[Items listed in a dataset]
------

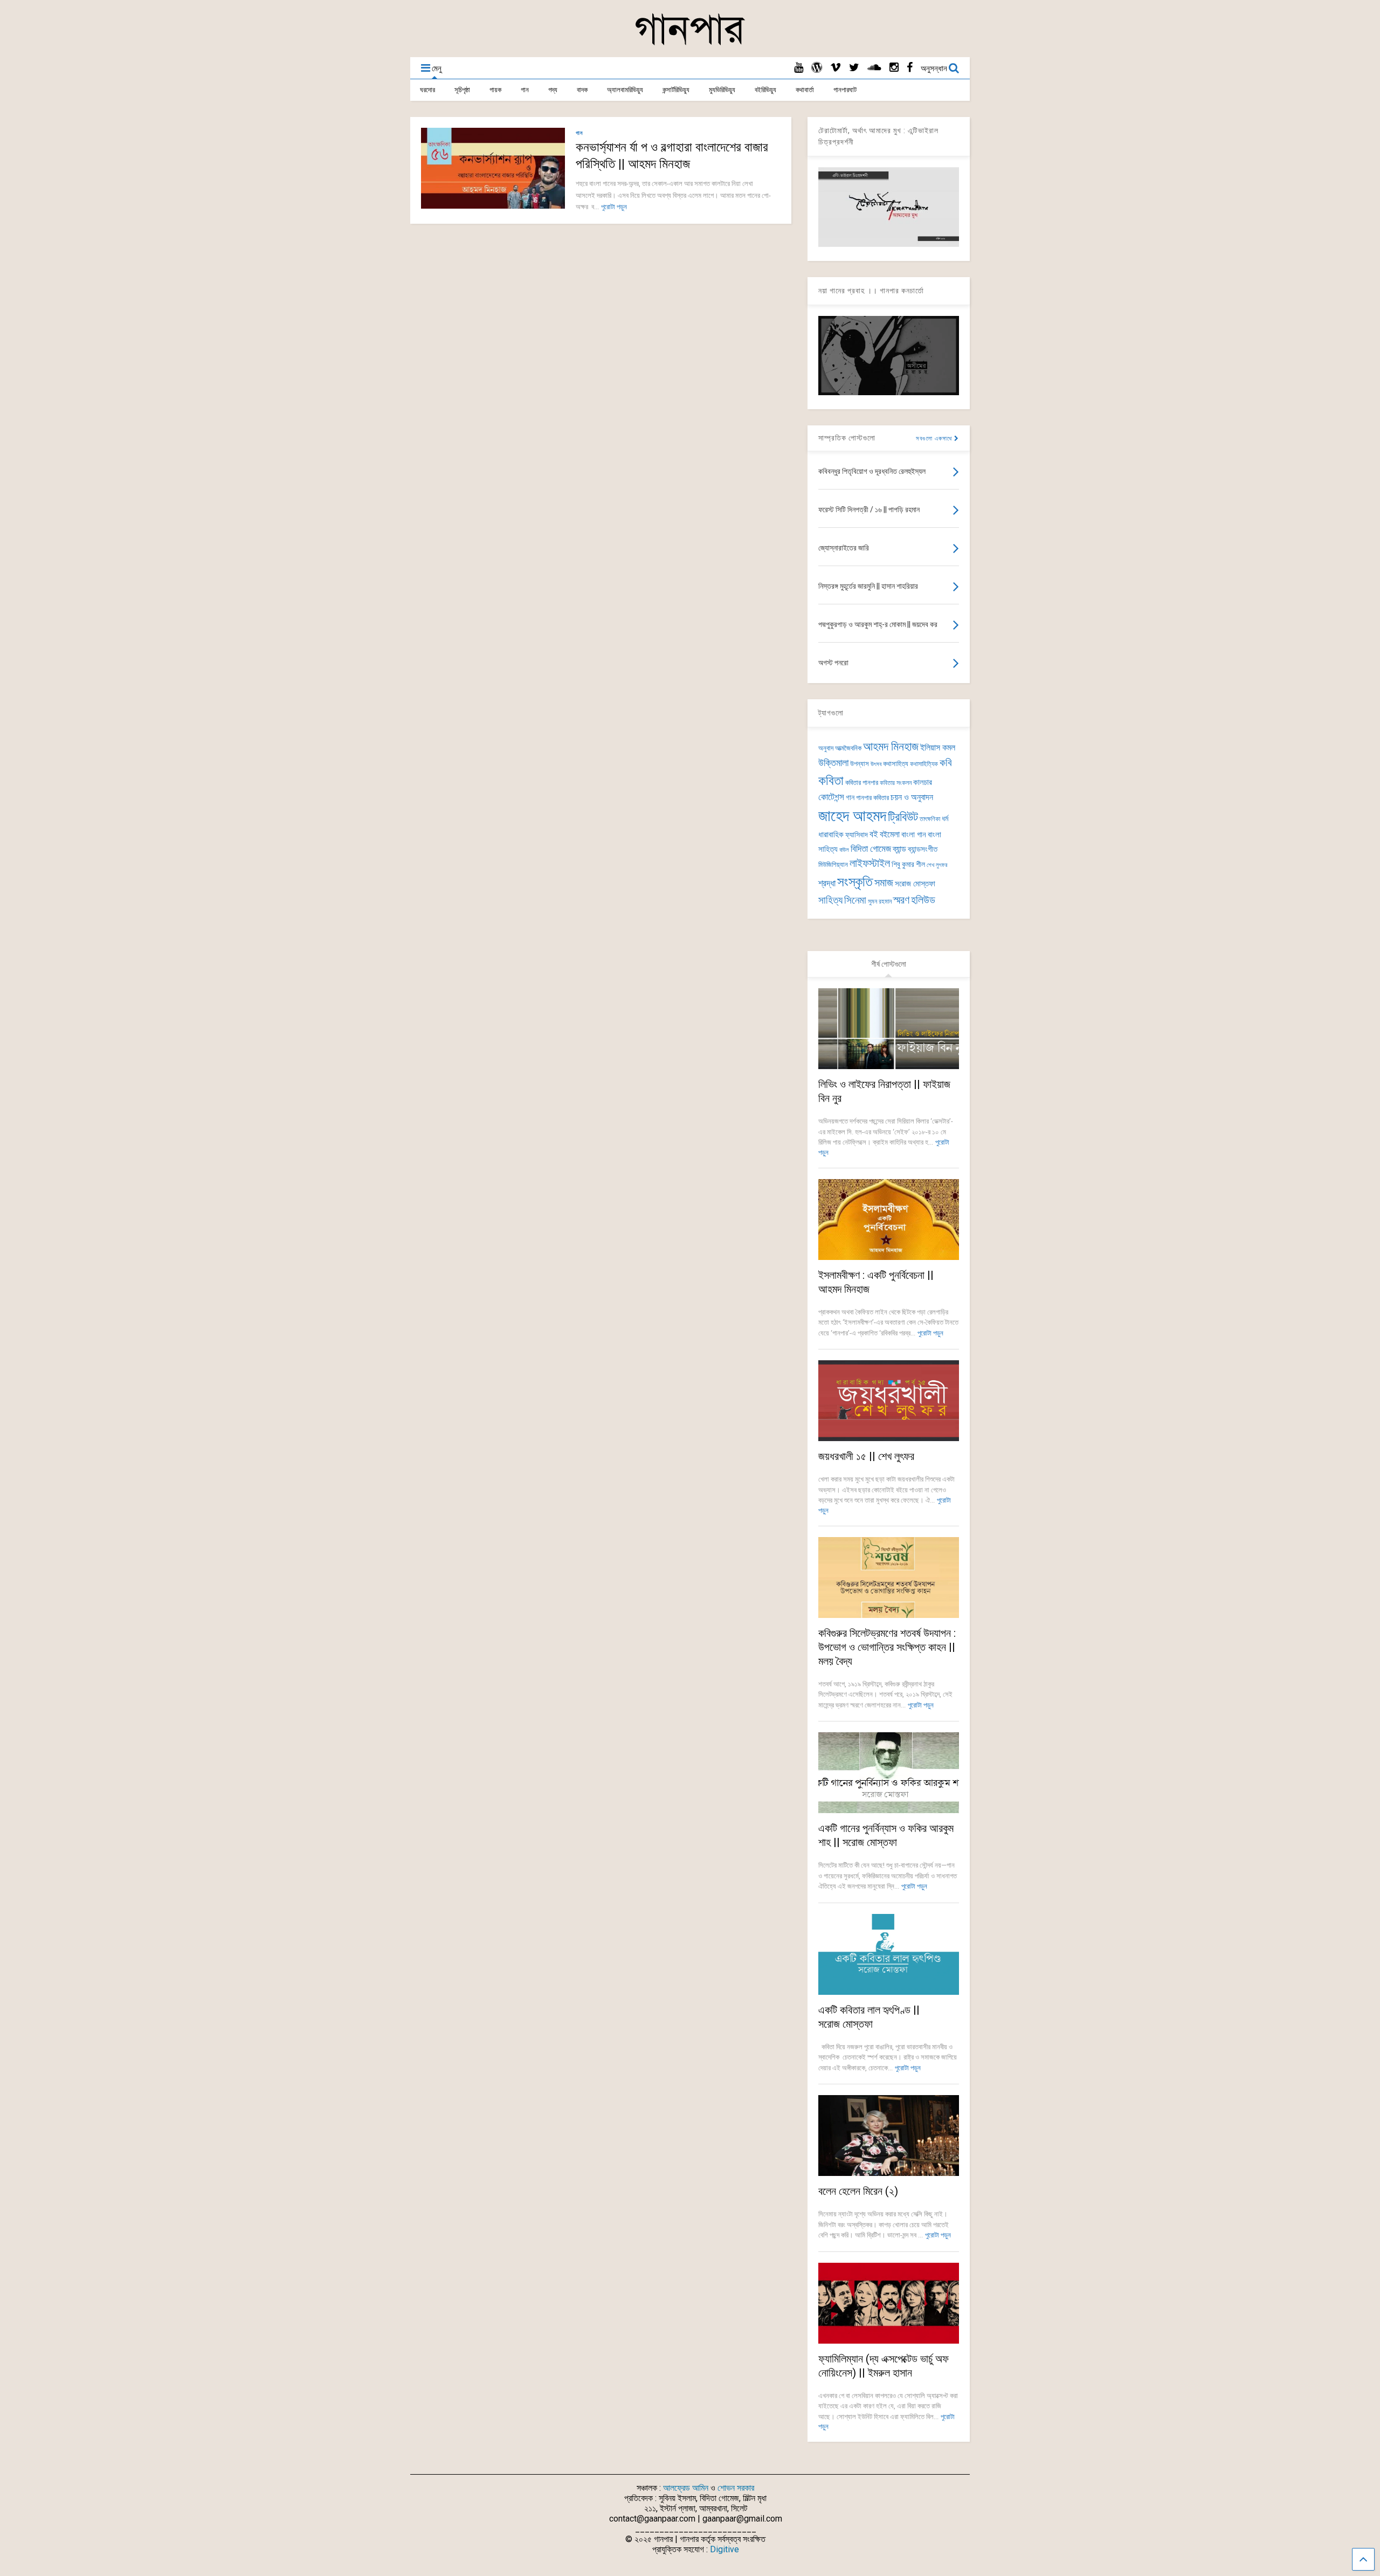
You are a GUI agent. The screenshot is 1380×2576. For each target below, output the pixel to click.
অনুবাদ (825, 748)
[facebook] (910, 67)
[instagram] (894, 67)
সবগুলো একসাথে (935, 438)
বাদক (582, 90)
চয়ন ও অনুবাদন (912, 797)
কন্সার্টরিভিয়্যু (676, 90)
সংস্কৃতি (855, 881)
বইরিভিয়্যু (765, 90)
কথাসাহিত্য (895, 764)
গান (525, 90)
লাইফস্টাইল (870, 863)
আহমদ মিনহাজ (891, 746)
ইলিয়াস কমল (937, 747)
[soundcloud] (874, 67)
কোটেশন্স (831, 796)
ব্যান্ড (899, 849)
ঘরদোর (427, 90)
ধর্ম (945, 818)
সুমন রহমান (880, 901)
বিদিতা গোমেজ (871, 848)
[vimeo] (835, 67)
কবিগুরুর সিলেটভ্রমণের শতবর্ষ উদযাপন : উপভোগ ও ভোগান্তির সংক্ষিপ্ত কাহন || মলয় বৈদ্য (887, 1647)
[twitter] (854, 67)
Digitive (724, 2549)
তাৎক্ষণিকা (930, 819)
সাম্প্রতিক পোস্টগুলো (846, 437)
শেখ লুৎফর (937, 865)
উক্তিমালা (833, 762)
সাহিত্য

------

=== Required work ===
Transcribe exactly, and only, the lines that extend from the one containing "বিদিতা গোমেজ (871, 848)" to the end of the records above, inclusive of both.

=== Response below ===
বিদিতা গোমেজ (871, 848)
[vimeo] (835, 67)
কবিগুরুর সিলেটভ্রমণের শতবর্ষ উদযাপন : উপভোগ ও ভোগান্তির সংক্ষিপ্ত কাহন || মলয় বৈদ্য (887, 1647)
[twitter] (854, 67)
Digitive (724, 2549)
তাৎক্ষণিকা (930, 819)
সাম্প্রতিক পোস্টগুলো (846, 437)
শেখ লুৎফর (937, 865)
উক্তিমালা (833, 762)
সাহিত্য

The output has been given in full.